** start DATA FOR THIS TASK **
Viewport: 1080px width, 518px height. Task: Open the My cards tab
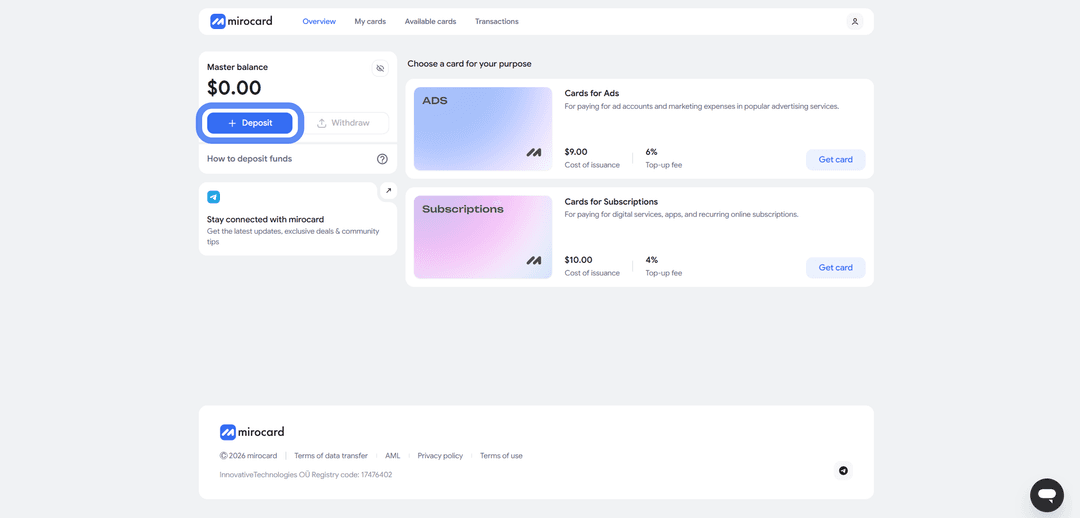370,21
** end DATA FOR THIS TASK **
** start DATA FOR THIS TASK **
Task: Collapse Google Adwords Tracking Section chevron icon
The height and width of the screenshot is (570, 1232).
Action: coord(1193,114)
** end DATA FOR THIS TASK **
◆ **WHAT THE TASK ASKS**
Recast the stretch of the data from the line containing "Task: Collapse Google" through the line containing "Action: coord(1193,114)", both included, as a Markdown table with the columns No. and Text, leaving out any blank lines.

◆ **RESULT**
| No. | Text |
|---|---|
| 1 | Task: Collapse Google Adwords Tracking Section chevron icon |
| 2 | The height and width of the screenshot is (570, 1232). |
| 3 | Action: coord(1193,114) |